Reliability and Uptime
The availability of a site is measured by the percentage of a year in which the site is publicly available and reachable via the internet. This differs from measuring the uptime of a system. Uptime refers to the system itself being online. Uptime does not take into account being able to reach it such as during network outage. A hosting provider's Service Level Agreement (SLA) might include a reasonable amount of scheduled downtime per year in order to perform maintenance on the systems. This scheduled downtime is sometimes not included in the SLA timeframe and needs to be subtracted from the Total Time when availability is calculated. Depending on the wording of an SLA, if the availability of a computer drops lower than that in the signed SLA, a hosting provider sometimes will offer a partial refund for time lost. How downtime is calculated varies from provider to provider, therefore reading the SLA is important. Not all providers produce uptime stats. Many hosting providers will guarantee at least 99.9% uptime which will allow for 43 minutes of downtime per month, or 8 hours and 45 minutes of downtime per year.
Obtaining Hosting
Website hosting is at times offered as part of a complete internet access plan from internet service providers. There are also a number of free and paid providers offering website hosting.
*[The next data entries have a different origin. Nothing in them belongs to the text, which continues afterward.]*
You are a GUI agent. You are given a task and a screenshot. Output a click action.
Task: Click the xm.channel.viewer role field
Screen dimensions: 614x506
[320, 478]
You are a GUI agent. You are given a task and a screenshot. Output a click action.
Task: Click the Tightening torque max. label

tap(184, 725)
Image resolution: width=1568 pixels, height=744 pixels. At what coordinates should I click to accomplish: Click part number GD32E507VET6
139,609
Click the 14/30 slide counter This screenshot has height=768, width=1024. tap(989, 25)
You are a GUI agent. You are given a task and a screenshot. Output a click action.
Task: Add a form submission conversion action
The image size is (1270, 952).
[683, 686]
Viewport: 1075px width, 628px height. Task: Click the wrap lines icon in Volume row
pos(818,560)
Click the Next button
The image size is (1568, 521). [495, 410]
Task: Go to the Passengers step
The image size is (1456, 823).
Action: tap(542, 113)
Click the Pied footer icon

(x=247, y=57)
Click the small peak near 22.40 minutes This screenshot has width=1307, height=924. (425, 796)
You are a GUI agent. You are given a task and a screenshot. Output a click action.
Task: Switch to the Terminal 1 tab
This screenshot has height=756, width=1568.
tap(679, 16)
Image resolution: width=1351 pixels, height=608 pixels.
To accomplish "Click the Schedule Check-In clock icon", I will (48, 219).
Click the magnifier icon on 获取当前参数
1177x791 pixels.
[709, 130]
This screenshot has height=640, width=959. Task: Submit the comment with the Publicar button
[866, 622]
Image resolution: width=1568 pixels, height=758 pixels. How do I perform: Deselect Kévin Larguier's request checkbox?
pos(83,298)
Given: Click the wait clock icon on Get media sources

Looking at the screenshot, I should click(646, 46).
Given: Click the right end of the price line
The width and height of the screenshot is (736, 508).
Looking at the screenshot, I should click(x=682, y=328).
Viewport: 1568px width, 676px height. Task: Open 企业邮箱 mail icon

A client should evaluate the requirements of the application to choose what kind of hosting to use. Such considerations include database server software, scripting software, and operating system. Most hosting providers offer Linux-based website hosting which provides a wide range of different software. A typical configuration for a Linux server is the LAMP platform: Linux, Apache, MySQL, and PHP/Perl/Python. The web hosting customer might want to obtain other services, such as email for their business domain, databases or multimedia services. A user may also choose Windows as the hosting platform. The client still can choose from Perl, PHP, Python, and Ruby, but the user may also use ASP.NET or ASP Classic. Web hosting packages at times include a website content management system, so the end-user doesn't have to be bothered about the more technical aspects.
Security
Because website hosting services host websites which belong to their clients, web security is an important concern. When a client agrees to use a web hosting service, they are giving up control of the security of their site to the service provider that is hosting the site. The level of security that a web hosting service supplies is very important to a possible client and can be a major consideration when deciding which supplier a client may choose.
Web hosting server can be attacked by malicious users in various ways, including uploading malware or malicious code onto a hosted website. These attacks {may|might| be done for various reasons, such as stealing credit card data, launching a Distributed Denial of Service Attack (DDoS) or spamming.